На этот раз толстуха искренне расхохоталась, и двое других последовали ее примеру. Златокудрая красотка Селфи жеманно закидывала ногу за ногу, демонстрируя краешек розовых трусов.
— Нет, он решительно похож на моего папашку! — вытирая платком свинячьи глазки, прокомментировала Фора. — Может, родственник? Магия, малец, магия. — Она снова наклонилась к нему и по слогам повторила: — Меня интересует ма-ги-я. Что ты умеешь?
Магия. Тави поджал губы. С магией у него было так себе. В детстве отец мало чему успел его научить, а чему и научил — все как-то забылось. В мире смертных пользоваться магией у него не получалось. Что, собственно, он умел? Зачаровывать водяные струи?
— Играть на невидимой скрипке, — вздохнул он.
— Скрипке? — Фора и ее подельники переглянулись. — Нет, пацан, скрипка — это мило, но ее на хлеб не намажешь и в стакан не нальешь. Давай-ка про что-то более вещественное.
Она порылась в сумке, вытащила смятую салфетку, разорвала на четыре квадрата.
— Деньги из бумаги делать умеешь? Превращать рваные салфетки в банкноты? Мой папик так делал.
Тави недоуменно посмотрел на нее. Ее «папик» — фейри? Но она не похожа на нас! Самый обычный хум. Или тоже «другая»?
— Не умею, — помотал головой он.
— А воду в пиво? Шварц, принеси воды!
Здоровяк направился к мойке, пошарил в поисках стакана, повернул кран. Пахнуло сладкой прохладой, вода с шипением полилась в высокий пивной бокал. Воду поставили на пол перед Тави.
— Давай, колдуй.
— Зачем портить воду? — поднял брови он.
Фора раздраженно подула себе на лоб. Тави кожей чувствовал, как от нее идет жар.
— Делай, что говорят, молокосос!
— Я не умею.
— А что ты умеешь? — не удержавшись, рыкнул Шварц.

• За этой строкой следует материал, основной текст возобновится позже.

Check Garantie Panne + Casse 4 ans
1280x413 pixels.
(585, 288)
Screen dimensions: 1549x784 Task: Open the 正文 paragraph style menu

— Играть на невидимой скрипке.
Дело шло к рассвету. Безумная компания испробовала все средства. Тави кололи стальными предметами, вертели перед носом зажигалкой, обещали подпалить волосы, упрашивали, насильно поили жгучим напитком, грозили убить Тюнде, а шикарная Селфи даже пыталась соблазнить его: уселась на колени, сняла лифчик. Но Тави как-то сразу расслабился и уснул. Селфи потом была красной, как перезрелый помидор, а рыжая Фора злорадно хихикала. Но Тави не умел превращать бумагу в купюры и воду в пиво. Он вообще ничего не умел. Только играть на невидимой скрипке.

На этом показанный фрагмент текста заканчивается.